In connection with our current ground-up development and our redevelopment projects, we have made contractual and other commitments on some of these projects in the form of tenant allowances, lease termination fees and contracts with general contractors and other professional service providers. As of December 31, 2006, the remainder to be paid against such contractual and other commitments was $50.6 million, which is expected to be financed through our Credit Facility or through various other capital sources. The development and redevelopment projects on which these commitments have been made have total remaining costs of $291.5 million.
OFF BALANCE SHEET ARRANGEMENTS
We have no material off-balance sheet items other than the partnerships described in Note 3 to the consolidated financial statements and in the “Overview” section above.
RELATED PARTY TRANSACTIONS
General
PRI provides management, leasing and development services for 11 properties owned by partnerships and other entities in which certain officers or trustees of the Company and of PRI or members of their immediate families and affiliated entities have indirect ownership interests. Total revenues earned by PRI for such services were $0.9 million, $0.9 million and $2.0 million for the years ended December 31, 2006, 2005 and 2004, respectively. This amount decreased in 2006 and 2005 from 2004 because of a decrease in the number of properties that we manage for related parties. As of December 31, 2006, $0.3 million was due from the property-owning partnerships to PRI including a note receivable from a related party with a balance of $0.1 million that is due in installments through 2010 and bears an interest rate of 10% per annum.
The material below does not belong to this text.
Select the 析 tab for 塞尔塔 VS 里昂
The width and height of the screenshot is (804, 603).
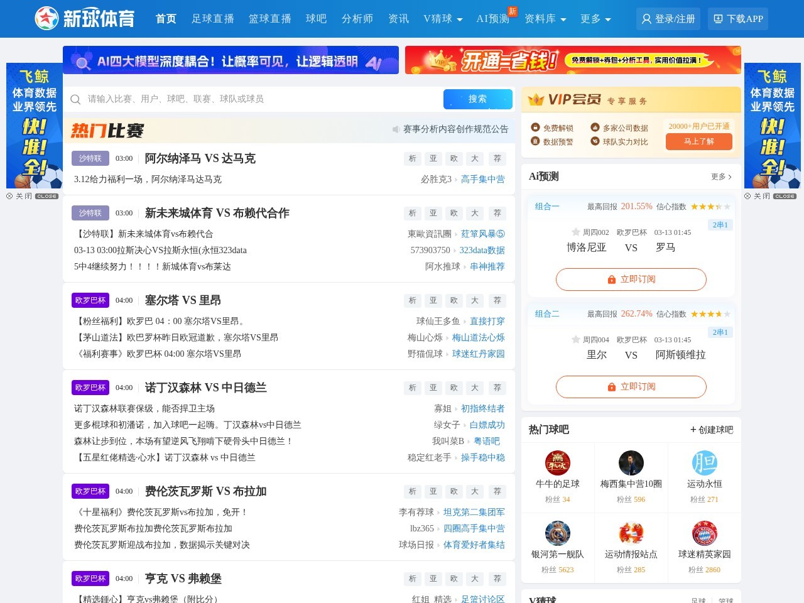[412, 300]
We lease our principal executive offices from Bellevue Associates (the “Landlord”), an entity in which certain of our officers/ trustees have an interest. Total rent expense under this lease was $1.5 million, $1.5 million and $1.4 million for the years ended December 31, 2006, 2005, and 2004, respectively. Ronald Rubin and George F. Rubin, collectively with members of their immediate families and affiliated entities, own approximately a 50% interest in the Landlord. The office lease has a 10 year term that commenced on November 1, 2004. We have the option to renew the lease for up to two additional five-year periods at the then-current fair market rate calculated in accordance with the terms of the office lease. In addition, we have the right on one occasion at any time during the seventh lease year to terminate the office lease upon the satisfaction of certain conditions. Effective June 1, 2004, our base rent is $1.4 million per year during the first five years of the office lease and $1.5 million per year during the second five years.
We use an airplane in which Ronald Rubin owns a fractional interest. We paid $38,000, $217,000 and $115,000 in the years ended December 31, 2006, 2005 and 2004, respectively, for flight time used by employees on Company-related business.
As of December 31, 2006, eight of our officers had employment agreements with terms of up to three years that renew automatically for additional one-year or two-year terms. The agreements provided for aggregate base compensation for the year ended December 31, 2006 of $2.9 million, subject to increases as approved by our compensation committee in future years, as well as additional incentive compensation.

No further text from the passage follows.